The High Divide reminded me a bit of Patrick deWitt's Booker-shortlisted novel, The Sisters Brothers (reviewed here), and James McBride's The Good Lord Bird (see review here) in their depictions of how tough life could be in earlier America. It's too bad some folks made it worse than tough.

Tuesday, October 18, 2011

The Wild Wild West

"Readability." A plot that "zips along." These are the attributes this year's judges, a group that includes Stella Rimington, former MI5 Director General and now writer of thrillers, said they were looking for when they chose the nominees for the 2011 Man Booker Prize. The shortlist includes Julian Barnes's The Sense of an Ending, Carol Birch's Jamrach's Menagerie, Patrick deWitt's The Sisters Brothers, Esi Edugyan's Half-Blood Blues, Stephen Kelman's Pigeon English and Andrew D. Miller's Snowdrops.

I don't know about the other books, but deWitt's The Sisters Brothers is both very readable and zips right along. It's a tale about two siblings, Eli and Charlie Sisters, who are hired gunslingers for a shadowy Oregon Territory figure called the Commodore. The brothers are instructed to meet the Commodore's agent in San Francisco, where they will receive directions for finding the gold-mining claim of Hermann Kermit Warm near Sacramento. Warm has stolen something from the Commodore and now he needs to be killed. The Sisters are good at that.

Recently, their luck hasn't been so good. Narrator Eli begins his story of their odyssey down to San Francisco with complaints. It's threatening to snow and he's cold. He's disgruntled because instead of being given money to purchase new horses of their own choosing, the horses were given to him and Charlie. Not that they didn't need new horses. Neither Eli nor I have gotten over Eli's visions of his old horse's death before Charlie climbs into his saddle and Eli mounts his replacement horse Tub.
"Tub was a healthy enough animal but would have been better suited to some other, less ambitious owner. He was portly and low-backed and could not travel more than fifty miles in a day. I was often forced to whip him, which some men do not mind doing and which in fact some enjoy doing, but which I did not like to do; and afterward he, Tub, believed me cruel and thought to himself, Sad life, sad life."
Little does Tub know what life has in store when the Sisters brothers hit the trail in Oregon City, bound for San Francisco.
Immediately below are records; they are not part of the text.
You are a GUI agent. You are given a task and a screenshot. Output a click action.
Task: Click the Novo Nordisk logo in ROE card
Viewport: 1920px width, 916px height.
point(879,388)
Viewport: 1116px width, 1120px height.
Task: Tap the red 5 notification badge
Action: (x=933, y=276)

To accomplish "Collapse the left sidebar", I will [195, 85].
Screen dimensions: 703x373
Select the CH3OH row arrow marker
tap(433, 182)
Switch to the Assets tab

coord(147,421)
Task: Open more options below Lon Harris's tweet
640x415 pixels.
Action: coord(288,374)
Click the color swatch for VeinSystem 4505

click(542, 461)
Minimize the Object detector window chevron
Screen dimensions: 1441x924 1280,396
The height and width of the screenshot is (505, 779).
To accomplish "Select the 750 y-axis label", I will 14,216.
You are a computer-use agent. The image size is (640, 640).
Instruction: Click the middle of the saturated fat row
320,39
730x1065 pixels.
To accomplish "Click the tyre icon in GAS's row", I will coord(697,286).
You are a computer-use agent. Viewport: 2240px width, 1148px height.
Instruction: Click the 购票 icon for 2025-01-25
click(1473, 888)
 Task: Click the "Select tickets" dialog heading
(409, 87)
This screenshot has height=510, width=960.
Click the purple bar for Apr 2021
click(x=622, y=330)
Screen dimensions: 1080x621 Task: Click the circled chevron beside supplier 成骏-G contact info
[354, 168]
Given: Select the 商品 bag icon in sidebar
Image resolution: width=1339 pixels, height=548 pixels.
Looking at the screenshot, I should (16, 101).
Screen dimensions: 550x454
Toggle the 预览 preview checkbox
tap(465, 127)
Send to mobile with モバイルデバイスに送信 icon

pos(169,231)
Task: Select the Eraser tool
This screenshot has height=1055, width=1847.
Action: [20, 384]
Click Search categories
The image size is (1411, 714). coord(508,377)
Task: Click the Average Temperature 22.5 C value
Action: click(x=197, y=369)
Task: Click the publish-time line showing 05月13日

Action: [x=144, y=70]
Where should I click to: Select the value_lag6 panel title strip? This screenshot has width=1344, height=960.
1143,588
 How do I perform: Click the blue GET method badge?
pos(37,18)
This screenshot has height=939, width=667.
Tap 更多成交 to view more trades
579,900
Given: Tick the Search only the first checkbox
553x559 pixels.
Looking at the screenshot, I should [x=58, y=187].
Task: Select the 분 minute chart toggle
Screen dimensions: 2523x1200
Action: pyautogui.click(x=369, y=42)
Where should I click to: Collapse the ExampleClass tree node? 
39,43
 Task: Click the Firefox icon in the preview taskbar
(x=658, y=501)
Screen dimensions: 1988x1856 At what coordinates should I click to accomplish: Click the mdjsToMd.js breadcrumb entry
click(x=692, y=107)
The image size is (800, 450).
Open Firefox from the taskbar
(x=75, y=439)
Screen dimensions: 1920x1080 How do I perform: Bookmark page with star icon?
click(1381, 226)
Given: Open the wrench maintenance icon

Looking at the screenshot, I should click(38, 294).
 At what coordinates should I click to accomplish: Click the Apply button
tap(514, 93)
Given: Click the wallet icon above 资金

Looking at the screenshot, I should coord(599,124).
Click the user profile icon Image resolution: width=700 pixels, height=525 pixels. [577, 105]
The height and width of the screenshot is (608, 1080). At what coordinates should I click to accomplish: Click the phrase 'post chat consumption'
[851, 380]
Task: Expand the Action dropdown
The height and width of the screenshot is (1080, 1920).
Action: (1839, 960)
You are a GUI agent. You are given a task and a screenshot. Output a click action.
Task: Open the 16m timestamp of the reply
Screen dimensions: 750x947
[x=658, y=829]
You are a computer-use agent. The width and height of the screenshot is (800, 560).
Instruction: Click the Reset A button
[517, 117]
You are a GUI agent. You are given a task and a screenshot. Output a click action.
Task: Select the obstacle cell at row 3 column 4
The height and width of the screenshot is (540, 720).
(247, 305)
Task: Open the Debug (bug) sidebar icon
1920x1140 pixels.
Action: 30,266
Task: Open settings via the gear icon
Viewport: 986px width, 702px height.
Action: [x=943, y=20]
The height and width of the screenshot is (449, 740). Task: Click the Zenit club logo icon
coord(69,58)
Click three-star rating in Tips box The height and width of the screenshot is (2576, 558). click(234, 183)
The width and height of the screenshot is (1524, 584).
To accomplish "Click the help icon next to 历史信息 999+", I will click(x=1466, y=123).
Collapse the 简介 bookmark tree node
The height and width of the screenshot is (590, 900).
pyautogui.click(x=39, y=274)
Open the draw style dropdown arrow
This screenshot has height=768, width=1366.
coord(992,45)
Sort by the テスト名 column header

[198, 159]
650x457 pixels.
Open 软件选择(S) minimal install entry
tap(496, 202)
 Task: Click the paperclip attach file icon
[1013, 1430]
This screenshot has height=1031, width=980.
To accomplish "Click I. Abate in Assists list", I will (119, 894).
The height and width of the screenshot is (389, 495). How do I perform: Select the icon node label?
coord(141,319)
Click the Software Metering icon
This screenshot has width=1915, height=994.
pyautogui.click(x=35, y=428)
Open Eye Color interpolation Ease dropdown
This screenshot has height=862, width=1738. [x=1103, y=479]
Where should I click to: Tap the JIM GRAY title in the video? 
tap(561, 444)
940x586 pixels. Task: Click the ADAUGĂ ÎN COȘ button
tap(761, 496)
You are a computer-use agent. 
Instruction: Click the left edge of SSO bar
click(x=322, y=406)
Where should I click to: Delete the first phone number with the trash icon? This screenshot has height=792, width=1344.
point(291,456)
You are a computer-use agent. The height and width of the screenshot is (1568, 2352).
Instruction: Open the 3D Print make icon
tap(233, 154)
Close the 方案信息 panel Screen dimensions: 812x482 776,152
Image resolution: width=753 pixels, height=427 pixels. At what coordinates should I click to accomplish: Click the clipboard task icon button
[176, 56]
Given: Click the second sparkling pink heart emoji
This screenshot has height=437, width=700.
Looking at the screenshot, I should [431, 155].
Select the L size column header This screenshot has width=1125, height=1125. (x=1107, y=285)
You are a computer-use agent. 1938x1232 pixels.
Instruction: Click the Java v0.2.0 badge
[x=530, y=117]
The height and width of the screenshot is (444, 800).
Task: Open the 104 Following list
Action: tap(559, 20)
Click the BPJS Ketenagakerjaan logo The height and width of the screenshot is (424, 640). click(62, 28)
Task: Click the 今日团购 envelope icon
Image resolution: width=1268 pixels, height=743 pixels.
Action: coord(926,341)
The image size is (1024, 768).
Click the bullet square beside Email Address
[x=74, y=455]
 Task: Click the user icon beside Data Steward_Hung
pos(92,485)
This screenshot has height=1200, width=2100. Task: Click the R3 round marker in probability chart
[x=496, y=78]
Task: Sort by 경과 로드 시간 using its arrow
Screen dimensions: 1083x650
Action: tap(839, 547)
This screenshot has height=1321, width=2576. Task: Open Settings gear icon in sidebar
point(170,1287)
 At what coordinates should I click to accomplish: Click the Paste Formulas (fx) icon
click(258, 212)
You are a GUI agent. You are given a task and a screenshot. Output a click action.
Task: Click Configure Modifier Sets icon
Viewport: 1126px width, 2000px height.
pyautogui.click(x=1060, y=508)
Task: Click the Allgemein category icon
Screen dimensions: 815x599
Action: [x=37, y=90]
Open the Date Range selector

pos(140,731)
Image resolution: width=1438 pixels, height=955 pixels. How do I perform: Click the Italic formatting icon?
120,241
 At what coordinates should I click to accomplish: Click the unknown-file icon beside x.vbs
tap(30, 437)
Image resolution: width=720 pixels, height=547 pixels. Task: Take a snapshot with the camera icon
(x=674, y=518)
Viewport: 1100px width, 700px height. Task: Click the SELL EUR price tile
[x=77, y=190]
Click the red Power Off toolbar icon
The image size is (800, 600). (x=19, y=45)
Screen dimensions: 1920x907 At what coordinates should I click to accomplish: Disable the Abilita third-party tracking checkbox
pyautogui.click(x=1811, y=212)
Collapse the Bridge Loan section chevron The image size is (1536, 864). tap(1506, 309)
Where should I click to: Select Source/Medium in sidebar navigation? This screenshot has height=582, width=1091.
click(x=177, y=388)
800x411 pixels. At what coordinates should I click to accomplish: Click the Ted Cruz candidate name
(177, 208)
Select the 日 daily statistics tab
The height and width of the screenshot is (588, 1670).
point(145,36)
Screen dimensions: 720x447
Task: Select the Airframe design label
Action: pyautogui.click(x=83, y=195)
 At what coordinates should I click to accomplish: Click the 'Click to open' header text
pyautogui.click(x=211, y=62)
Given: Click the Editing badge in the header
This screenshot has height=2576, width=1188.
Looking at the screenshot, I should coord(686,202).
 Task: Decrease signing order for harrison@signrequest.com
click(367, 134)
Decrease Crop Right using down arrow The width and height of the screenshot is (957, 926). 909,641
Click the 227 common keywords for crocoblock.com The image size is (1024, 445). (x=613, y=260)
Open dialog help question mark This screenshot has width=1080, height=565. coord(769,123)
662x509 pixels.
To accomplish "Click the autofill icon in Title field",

The Sisters Brothers is a combination of classic Western and noir as told by an Elmore Leonard-ish Charles Portis. DeWitt has an original and lyrical voice and it is well suited to themes of personal responsibility and new beginnings. His book is full of wonderfully imagined characters, places and situations, but it is made memorable by Eli's reflections. He muses about his horse Tub, his meaner brother Charlie, women, the worth of work and money, and life in the American West during the mid-19th century. These were Gold Rush days, when "the thought that something as scenic as this running water might offer you not only aesthetic solace but also golden riches; the thought that the earth itself was taking care of you, was in favor of you."

This book is darkly comic, insightful about human nature and very touching. Perhaps I should warn you: the Old West is a tough and violent place and children and animals are not spared from grief in The Sisters Brothers. Even though I covered my eyes and moaned at times, I still laughed throughout the book and I recommend it highly.

P.S. The Booker Prize winner, announced today, is Julian Barnes for The Sense of an Ending.